CDAMS : An excellent adsorbent for the removal of aqueous Ni2+

Title : CDAMS : An excellent adsorbent for the removal of aqueous Ni2+

Abstract:

The current study focuses on the green synthesis of aqueous-stable and highly fluorescent carbon dots (CD) via a hydrothermal treatment of Ficus benghalensis tender leaf extract. UV-visible spectroscopy, fluorescence spectroscopy, HRTEM, DLS, Zeta Potential, FTIR, and other techniques were used to characterise the synthesised CD. CD with a blue-green fluorescence emission at 317 nm had an average size of 2.28 nm. Heavy metal-binding efficiency and adsorption affinity of the CD was evaluated by spectroscopy methods, which showed high selectivity and specificity nickel amongst the different tested heavy metals with a LOD 0.000014 μmol/mL. Further, we functionalized mesoporous silica (MS) with the prepared CD to generate an adsorbent (CD@MS) for purification of contaminated water.

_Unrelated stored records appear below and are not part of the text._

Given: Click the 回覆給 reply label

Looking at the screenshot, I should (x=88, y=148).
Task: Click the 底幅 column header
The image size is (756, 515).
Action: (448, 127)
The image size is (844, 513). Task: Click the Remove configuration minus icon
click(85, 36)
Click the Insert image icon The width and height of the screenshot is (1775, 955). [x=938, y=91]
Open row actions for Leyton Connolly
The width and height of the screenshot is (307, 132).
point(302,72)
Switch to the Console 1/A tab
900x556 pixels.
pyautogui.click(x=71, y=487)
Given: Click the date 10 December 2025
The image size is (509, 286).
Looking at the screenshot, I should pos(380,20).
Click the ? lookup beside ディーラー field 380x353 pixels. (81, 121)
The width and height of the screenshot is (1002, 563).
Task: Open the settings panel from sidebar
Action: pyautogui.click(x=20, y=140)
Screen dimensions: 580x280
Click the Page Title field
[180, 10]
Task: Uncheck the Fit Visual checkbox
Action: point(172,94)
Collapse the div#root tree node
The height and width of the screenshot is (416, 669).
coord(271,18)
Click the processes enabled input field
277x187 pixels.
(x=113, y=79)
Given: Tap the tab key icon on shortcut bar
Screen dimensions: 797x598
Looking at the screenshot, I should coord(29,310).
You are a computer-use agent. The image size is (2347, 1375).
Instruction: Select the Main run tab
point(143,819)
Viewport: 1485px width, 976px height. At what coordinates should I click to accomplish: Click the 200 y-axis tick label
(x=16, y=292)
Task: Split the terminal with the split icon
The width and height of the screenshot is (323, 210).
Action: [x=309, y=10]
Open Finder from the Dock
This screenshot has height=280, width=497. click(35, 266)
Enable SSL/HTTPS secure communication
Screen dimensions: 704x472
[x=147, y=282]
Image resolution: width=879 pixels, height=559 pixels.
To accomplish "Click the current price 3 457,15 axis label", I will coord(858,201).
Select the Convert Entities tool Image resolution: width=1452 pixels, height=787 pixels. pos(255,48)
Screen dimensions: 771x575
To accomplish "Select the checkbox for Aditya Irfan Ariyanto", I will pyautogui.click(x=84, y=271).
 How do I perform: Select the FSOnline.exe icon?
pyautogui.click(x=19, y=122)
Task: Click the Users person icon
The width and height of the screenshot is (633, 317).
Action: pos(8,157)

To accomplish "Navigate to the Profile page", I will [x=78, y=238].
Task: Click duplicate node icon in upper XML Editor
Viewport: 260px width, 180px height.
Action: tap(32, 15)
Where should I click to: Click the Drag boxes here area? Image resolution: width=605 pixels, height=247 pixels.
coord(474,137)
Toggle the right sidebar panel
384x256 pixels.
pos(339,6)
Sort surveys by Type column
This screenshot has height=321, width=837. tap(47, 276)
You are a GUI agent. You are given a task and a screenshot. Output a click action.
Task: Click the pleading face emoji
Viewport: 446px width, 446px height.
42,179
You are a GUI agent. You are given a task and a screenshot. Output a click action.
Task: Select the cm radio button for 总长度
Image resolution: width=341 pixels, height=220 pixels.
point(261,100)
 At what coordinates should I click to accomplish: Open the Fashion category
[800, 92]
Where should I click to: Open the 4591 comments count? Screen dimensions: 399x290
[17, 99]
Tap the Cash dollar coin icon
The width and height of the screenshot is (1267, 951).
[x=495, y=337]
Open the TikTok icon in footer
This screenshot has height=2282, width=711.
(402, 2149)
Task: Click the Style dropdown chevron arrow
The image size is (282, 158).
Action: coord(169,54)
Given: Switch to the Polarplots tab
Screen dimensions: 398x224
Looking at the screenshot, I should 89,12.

To determine the suitable adsorption isotherm, a series of batch tests were conducted. The experiment results examined the Langmuir, Freundlich, and Tempkin equilibrium isotherms, and associated parameters were calculated. The Langmuir isotherm gives a great match with experimental data, according to the findings. The kinetic experiments revealed that the adsorption obeys pseudo-second-order kinetics. Moreover, a column-based purification strategy was developed by conjugation of MS@CD. Through the column Small Bed Adsorption (SBA) studies breakthrough curves were plotted by changing MS-CQDs bed height. Finally, the ideal breakthrough curves were plotted, and characteristics needed to construct fixed-bed adsorption columns on an industrial scale such as bed capacity, length of the new bed, the time required for complete bed saturation at infinite rapid adsorption T_S and the breakthrough times T_b were analyzed for all scenario.

Audience take-away:

• Audience can learn the feasible biogenic synthesis of Carbon Dots from Ficus benghalensis.
• Evaluation of heavy metal-binding efficiency and adsorption affinity of the CD by spectroscopy methods.
• Adsorption kinetics and thermodynamics.

Biography:

M P Ajith completed his undergraduate studies in zoology at CMS College Campus, Kottayam of Mahatma Gandhi University, Kerala in 2015. In 2017, he received his post-graduation degree in zoology from Gandhigram Rural University, Tamil Nadu, India. His postgraduation research topic was on iron oxide nanoparticles and their environmental applications. Then he joined at University of Madras, Chennai, India for M.Phil. research. Currently, he is a PhD scholar at the School of Environmental Sciences, Jawaharlal Nehru University, New Delhi., India under the supervision of Prof. Paulraj Rajamani. His area of interest is nanobiotechnology, organic quantum dots, water purification, pollutant sensing and decontamination.